Current debates point to growing ‘authoritarianism’ or at least how the continent’s colonial past continues to shape the present. Questions continue to be raised whether democracy has failed in Africa, or whether democracy is unworkable or perhaps simply not suitable for Africa. Some bizarrely claim that democracy is “unAfrican,” “Western” or even “anti-African”. Africa’s brand of democracy has been portrayed as a minimalist, most limited and most elementary kind of governance system. It is depicted as an adaptation of the worst kind of colonial methods and systems combined with the worst kind of African traditions, behaviours, laws, and practices.
In reality, democracy is an intrinsic part of African culture. The Europeans who originally came to Africa encountered egalitarian kingdoms and communities, which they had to demolish first before their colonisation agenda could take root. However, euro-centrism distorted Africa’s democratic political history. There has been a consistent portrayal of Africa’s culture as totally autocratic, archaic and anti-development. The imposition of Western ethos, including Western-style democracy, on Africa, has produced distortions because the culture, history, and values of the indigenous are pivotal to any development agenda and governance framework.
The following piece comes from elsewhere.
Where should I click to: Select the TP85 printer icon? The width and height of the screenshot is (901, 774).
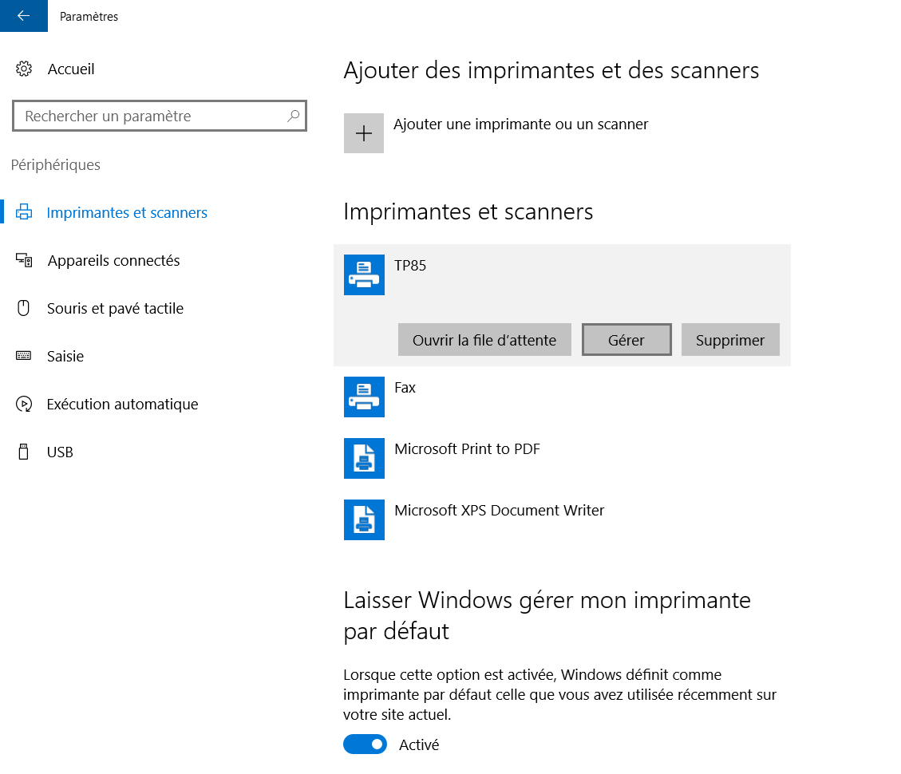pos(364,274)
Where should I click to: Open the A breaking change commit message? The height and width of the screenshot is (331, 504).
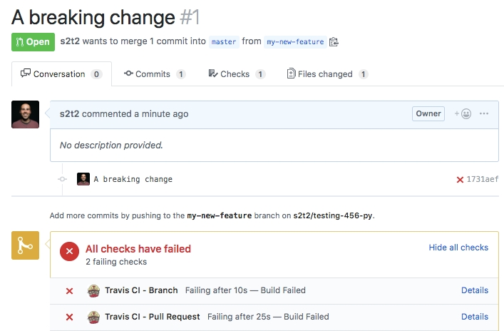133,180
Many African traditional governance systems were democratic. African kingdoms like the Mossi, Songhay, Mali, and Kongo had sophisticated democratic features with representative structures. These kingdoms, for instance, had clauses in their constitutions (albeit unwritten) that limited the power of the kings or emperors and gave governors and ministers the right to impeach their rulers. In some of the east and southern African traditional institutions, the Yoruba traditional governance system and that of the Akan in Ghana remain exemplary because even though they are monarchical, they blend elements of representation, participation and institute adequate checks and balances.
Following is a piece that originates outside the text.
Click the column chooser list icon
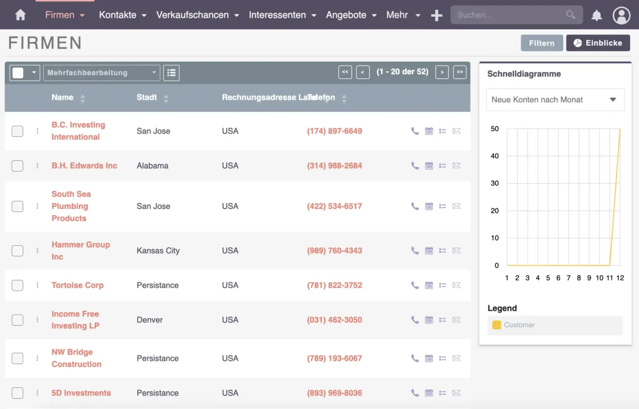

On the other hand, the majority rule of Western democracy is a ‘winner-take-all’ system, which could be inadvertently repressive in communities with minority groups. However, in pre-colonial Africa, the Igbo, Yoruba, and Ashanti in Ghana, decision-making was largely consensual, which ensured that every interest was represented, thereby reducing disputes.
Western-style democracies were patriarchal for a very long time. In fact, British women were, for instance, not allowed to vote until 1928, at which time many African women, especially in the eastern-southern and west Africa, were participating in public decision-making unhindered.
Similarly, the constitutions that were enacted to nurture Western-style democracy in Africa were largely modifications of colonial laws. They were, on occasions, at odds with the precepts of the local culture. Take an example: African public morality was based on a strong sense of shame for the individual who behaved contrary to the common good of the community. There was an evident carrot-and-stick system. If one violated societal norm and edict, they were punished and seen to be punished in a timely fashion. African democracy exercised mechanisms which were able to compel the citizenry and their leaders to comply with traditional laws.
The lack of cultural elements is a strong reason the Western-style democracy has led to occasional spins in Africa at the expense of uninterrupted progress. Instead of replicating Western liberal democracies and the attendant neoliberal reforms, I am of the view that Africa has a lot to learn from its own culture and values. The danger of a borrowed democracy or any ideology is that it may, in addition to its fascinating qualities, contain other non-traditional elements, which are misaligned with our in-bred aspirations.
As we reflect on the International Day of Democracy, let’s challenge ourselves to build our homegrown brand of democracy, one that works. African policy-makers ought to consciously and continuously study various indigenous African societies for valuable democratic principles and practices to be adapted to reflect contemporary African situations for better governance and development.